Addiction recovery among opioid-dependent patients treated with subcutaneous buprenorphine depot: an interim analysis

Background
The long-lasting effect of once-weekly or once-monthly injectable depot buprenorphine can have positive impacts on the quality of life (QOL) and social participation among patients in opioid agonist treatment (OAT) (Lintzeris et al. 2021). The ARIDE study aims to evaluate the effects of injectable depot buprenorphine treatment on the addiction rehabilitation of patients in OAT in Germany.
 
Methods
The ongoing study is a non-randomized prospective observational study with a comparison group (treatment-as-usual). The planned total sample size is N = 426. To ensure comparability between groups, suitable patients from the same OAT unit are matched pairwise to each patient treated with injectable depot buprenorphine. Matching criteria included sex, duration of OAT, take-home prescription, and psychosocial functioning. Primary study endpoint is the difference of change in QOL, assessed with the Opioid Substitution Treatment Quality of Life scale (OSTQOL), within the depot buprenorphine group between baseline and month 12. 

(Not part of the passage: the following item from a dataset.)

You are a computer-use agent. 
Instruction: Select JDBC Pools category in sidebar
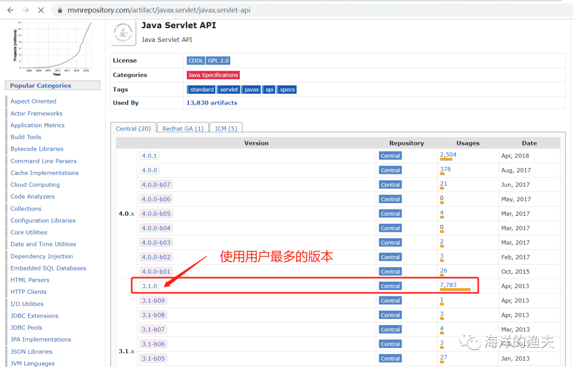[26, 327]
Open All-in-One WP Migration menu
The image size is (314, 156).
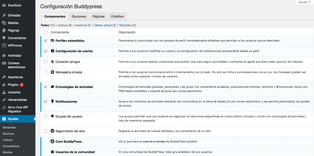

For secondary analyses, group comparisons will be made on changes in terms of QOL and further patient-reported outcomes. Satisfaction with medication is assessed by the Treatment Satisfaction Questionnaire for Medication (TSQM-14), frequency and intensity of craving as well as dosage adequacy are measured with the Opiate Dosage Adequacy Scale (ODAS). Analyses were carried out according to the per-protocol principle by comparing mean scores and using dependent t-tests. 
 
Results 
Out of 330 patients recruited to date, treatment data of 176 patients (depot group n = 86, comparison group n = 90) were included in an interim analysis. Within the depot group, 62 patients received depot buprenorphine for the entire study period of 12 months (“depot only”; 72.1%) and 24 patients started with depot buprenorphine but returned to oral buprenorphine within the study period (n = 24) (“converter”; 27.9%). 
The per-protocol analysis of the OSTQoL data (paired t-tests per group between baseline and month 12) shows improvements in QOL among “depot only” patients (n = 59) (Baseline: 2.52 (SD 0.65), Month 12: 2.78 (SD 0.64), p = .001), but also within the comparison (n = 88) (Baseline: 2.45 (SD 0.68), month 12: 2.58 (SD 0.65), p = .013) and the “converter” group (n=24) (Baseline: 2.70 (SD 0.77), Month 12: 2.85 (SD 0.67), n.s.). 
Satisfaction with medication increased among patients in the “depot only” group and the comparison group. Adequacy of dosage increased slightly among patients in the “depot only” group and significantly in the “converter” group.
 
Discussion
The preliminary results in this per-protocol sample indicate improvements in patient-reported outcomes among OAT patients treated with injectable depot buprenorphine, here in terms of QOL, global satisfaction with medication and adequacy of dosage. The results need to be confirmed in further analyses with a larger sample as well as intention-to-treat analyses and direct group comparisons.